Even if you have lived in one state your entire life, answering with that state’s name is not acceptable. It’s at this point that even the Louisiana-born Asian will usually relent and say, “Well my ancestors are from China.”
This common scenario cannot just be attributed to a simple interest in someone else’s ethnic heritage. When examined, it is an indication of the societal perception of Asian Americans as “perpetual foreigners.” By virtue of one’s Asian face, she is pegged as being an alien with experiences necessarily different from those of Americans. It doesn’t matter if she has never lived in Asia; she will be thought of as incapable of assimilating regardless.
I am not the only person to have noticed this issue; other people have addressed it as well. Filmmaker Ken Tanaka, for example, made a pretty funny video about it.
I see this “perpetual foreigner” mindset as manifesting itself in other ways, however. Since arriving on campus, I’ve talked to many people about why Princeton needs a program in Asian American Studies, and have heard a variety of concerns people have with the program. But the concern that has always bothered me the most is the question, “Why do we need Asian American Studies when we have a great East Asian Studies department?” It’s true that we do have a great East Asian Studies department, but this does not mean that we have a space for focusing on studying Asian America. Consider this analogy: could the Program in African Studies take the place of the Center for African American Studies?
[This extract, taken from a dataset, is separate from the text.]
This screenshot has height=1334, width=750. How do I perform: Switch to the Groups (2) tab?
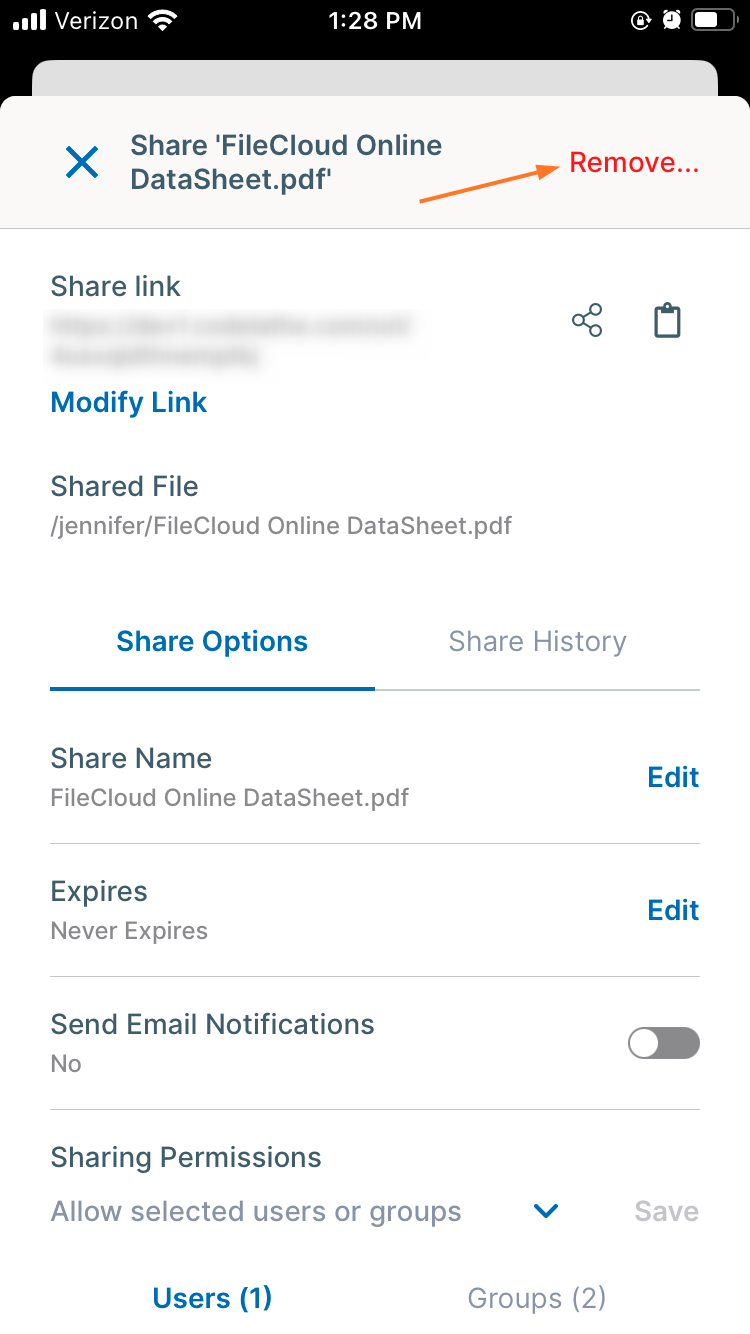537,1298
Hopefully the difference between ethnic and regional studies thus becomes readily apparent.
The view that conflates East Asian Studies and Asian American Studies also overlooks the diversity of the Asian American community. Beyond East Asians, Asian Americans can also have ancestors from Southeast Asia, South Asia, the Pacific Islands, and many more areas. The categorization of these various ethnic groups as “Asian American” has been controversial, but that is how these groups are currently labeled in academic circles for the purpose of research. As a result, the lack of a program in Asian American Studies also hinders research of many other ethnic groups. (Based on a survey currently being conducted by the Asian American Students Association, Princeton students also seem to be divided over what “Asian American” means. I hope to write a future article to present our findings on this issue).
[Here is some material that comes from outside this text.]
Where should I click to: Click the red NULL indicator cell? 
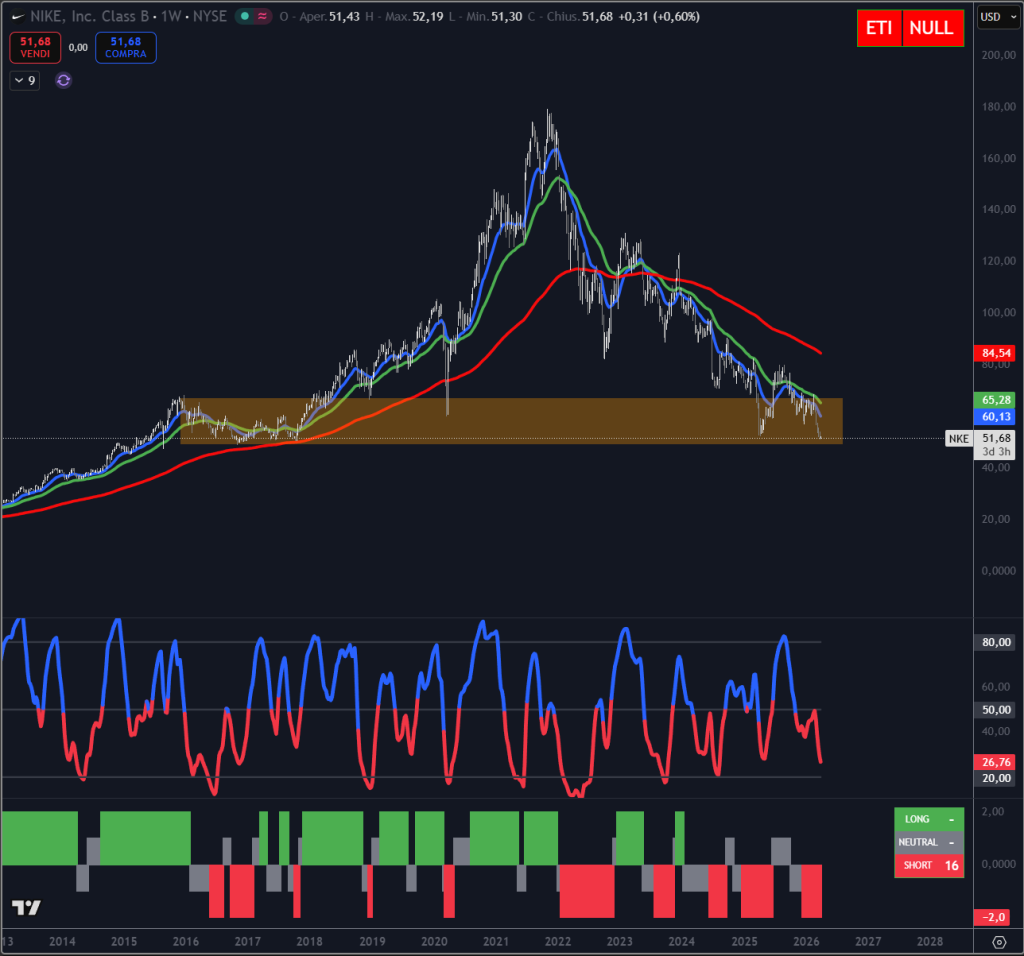point(932,28)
Of course, a large number of Asian Americans are foreign-born. But that does not deny the fact that Asian Americans have had, and still do have, a radically different experience in the United States than they would have in Asian countries. Asian American history stretches back centuries and has been impacted much more substantially by the United States than Asian countries. Japanese internment and Chinese exclusion, for example, are both results of political dialogue and social tensions in the United States. The recent rise of anti-Muslim and anti-Sikh violence across the nation could be examined to see how the American psyche has been impacted by increased US interaction with the Middle East. This research would not have its academic home in South Asian Studies, but rather in Asian American Studies. Asian American literature is written in English and centers on characters whose life experiences are fundamentally impacted by living in the United States. Finally, Asian American Studies would help to raise awareness of what is now the fastest growing racial demographic in the United States. Such literature is not studied as a part of East Asian Studies.
Making the distinction between Asian and Asian American is necessary to show anyone why Asian American Studies is necessary at Princeton or any other university. Once this difference is understood, then more substantial debates can occur about how Asian American Studies interacts with other ethnic studies departments or the more traditional fields such as history or English. I will address those debates in later articles.
There is currently no developed Asian American Studies program at Princeton, and I do not expect that creating a program in the field would suddenly cause universal understanding of Asian American issues on campus. But it is time to start taking steps forward. It is time to move on from “Where are you really from?”